**What you need to do**: Say how many lines of the data contain "agent", and nothing more.

**Exercise input**:
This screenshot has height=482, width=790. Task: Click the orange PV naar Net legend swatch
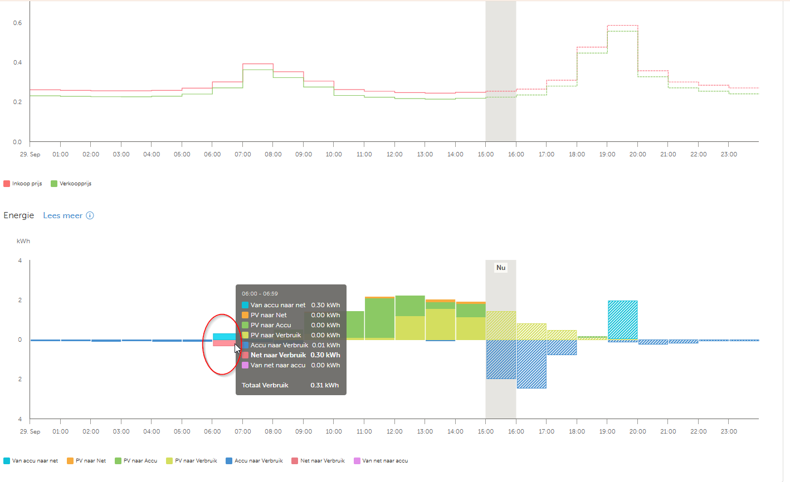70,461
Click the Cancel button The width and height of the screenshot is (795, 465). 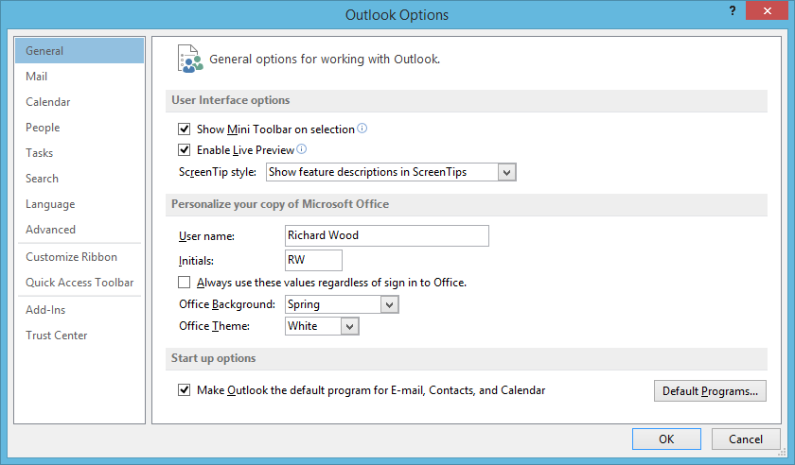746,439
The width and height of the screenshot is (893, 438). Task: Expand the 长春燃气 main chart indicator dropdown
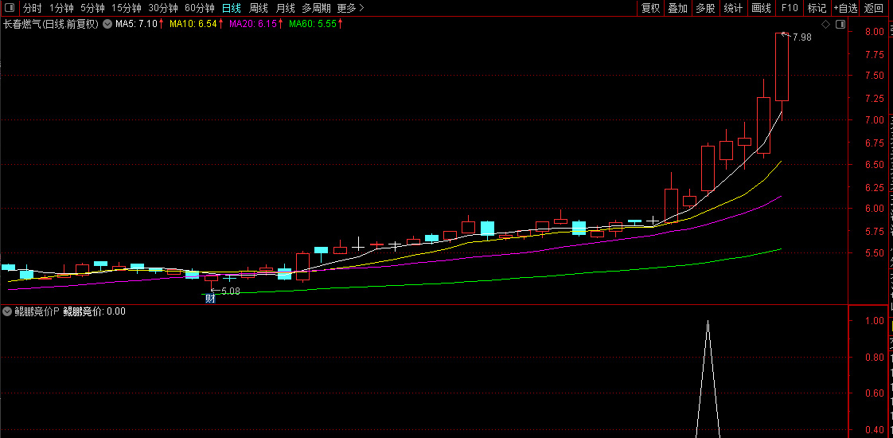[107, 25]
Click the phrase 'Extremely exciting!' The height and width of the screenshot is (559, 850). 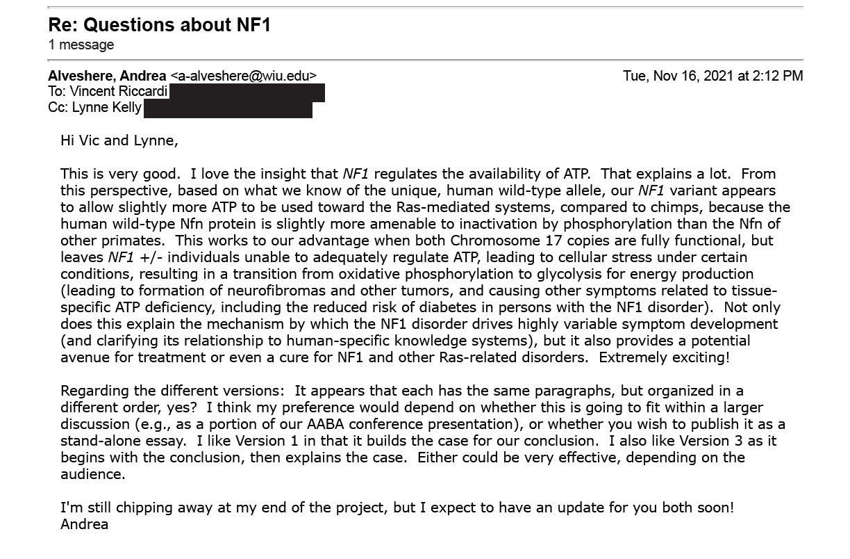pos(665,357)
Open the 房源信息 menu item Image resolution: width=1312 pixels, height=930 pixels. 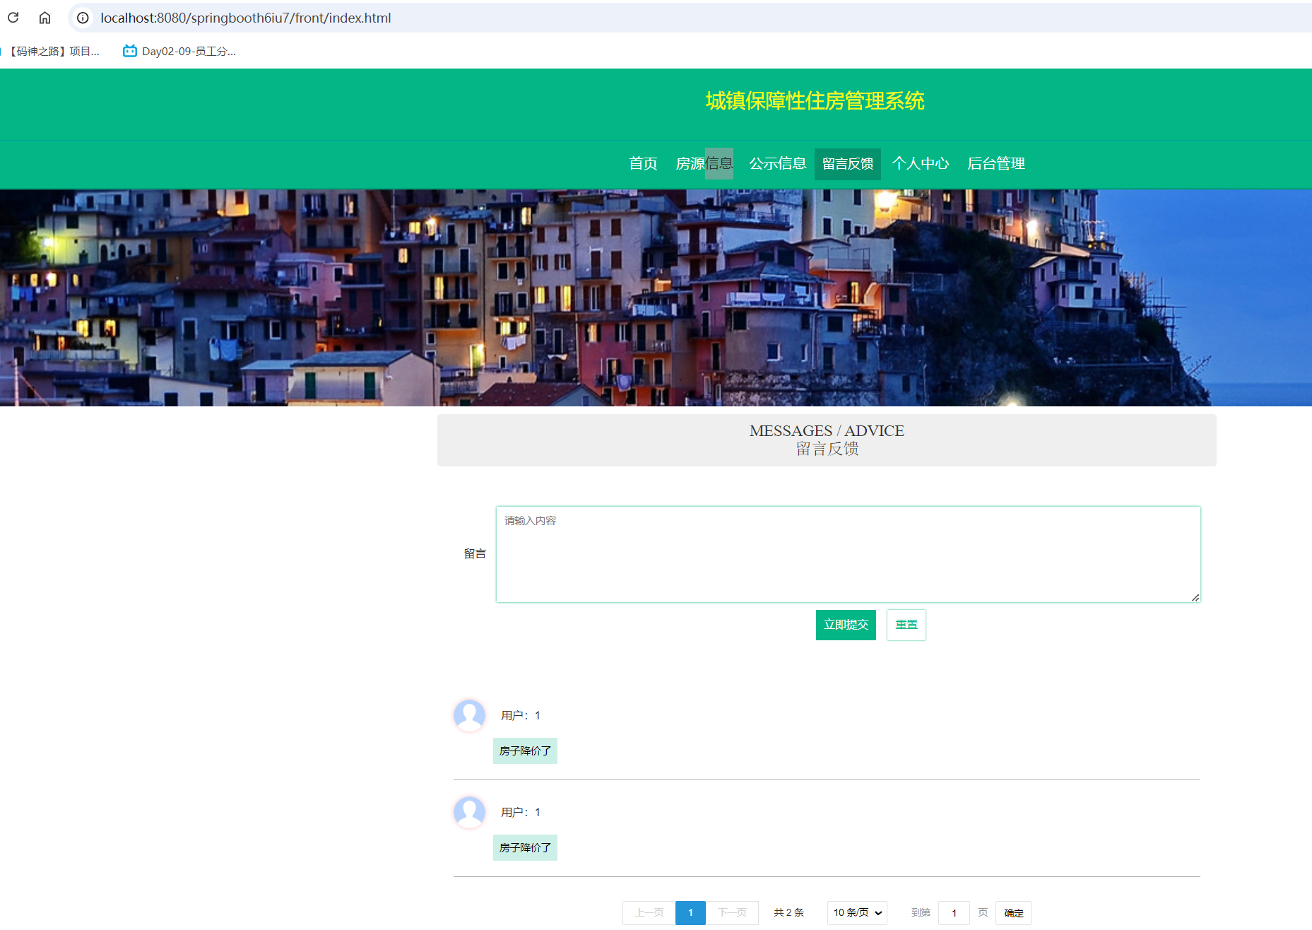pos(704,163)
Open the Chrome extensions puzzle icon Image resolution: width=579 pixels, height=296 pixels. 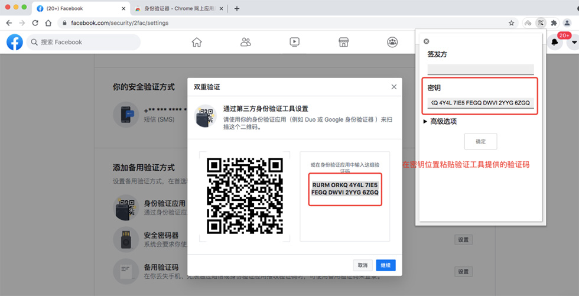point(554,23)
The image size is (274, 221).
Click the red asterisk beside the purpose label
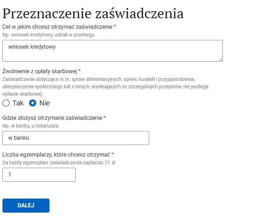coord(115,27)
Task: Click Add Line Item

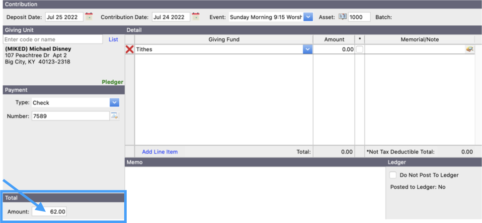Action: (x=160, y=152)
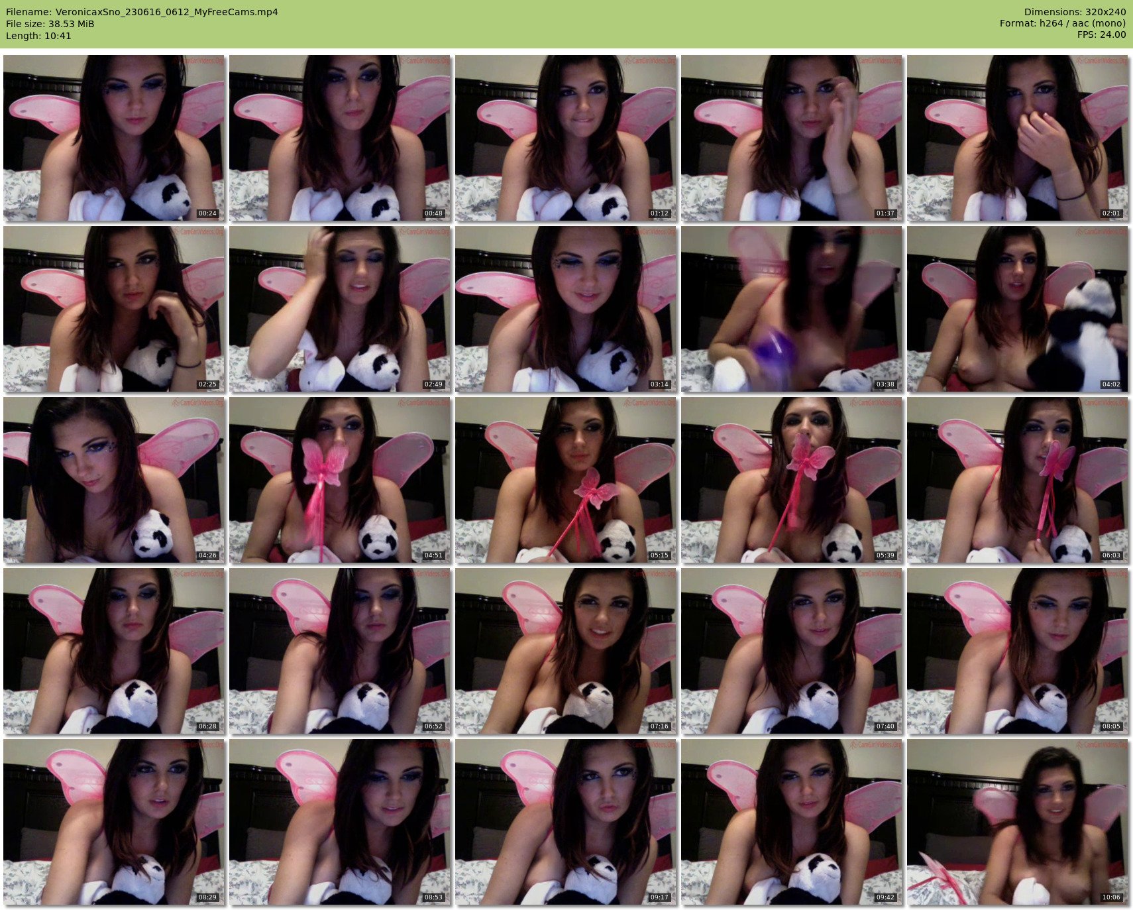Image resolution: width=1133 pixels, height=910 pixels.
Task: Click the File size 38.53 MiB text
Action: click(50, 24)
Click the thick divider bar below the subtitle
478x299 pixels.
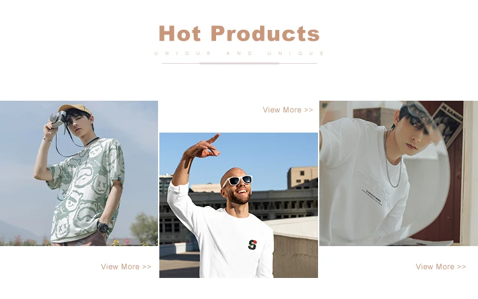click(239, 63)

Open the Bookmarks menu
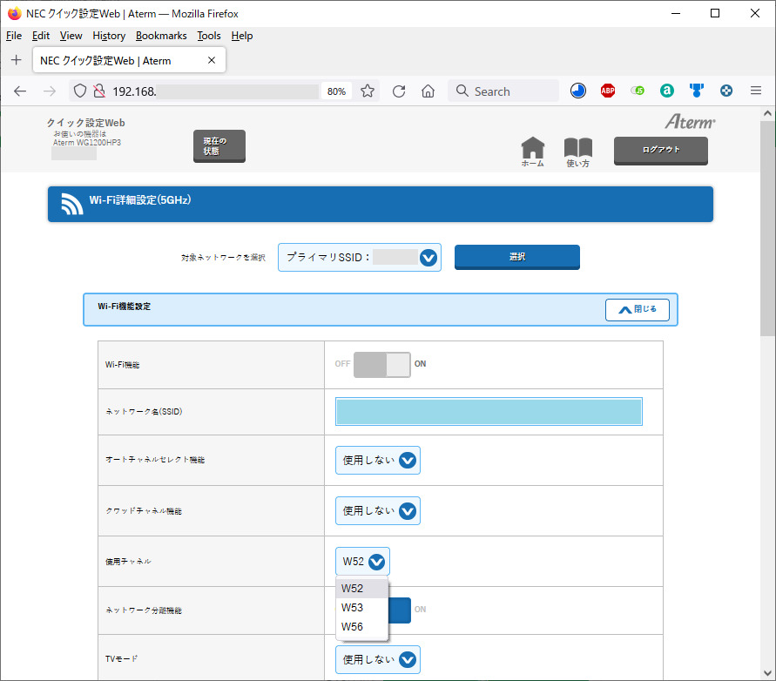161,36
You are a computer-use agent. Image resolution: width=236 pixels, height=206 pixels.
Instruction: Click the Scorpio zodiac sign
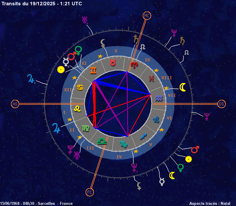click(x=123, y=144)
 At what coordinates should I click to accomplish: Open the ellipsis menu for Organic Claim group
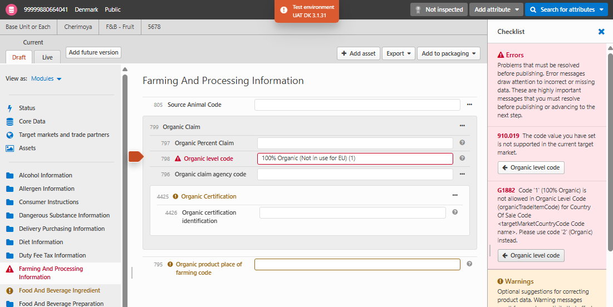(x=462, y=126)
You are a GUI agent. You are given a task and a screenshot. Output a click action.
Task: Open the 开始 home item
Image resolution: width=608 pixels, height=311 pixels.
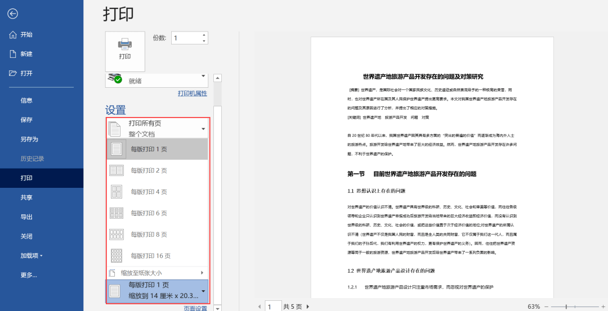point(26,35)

**Result for this task**: 2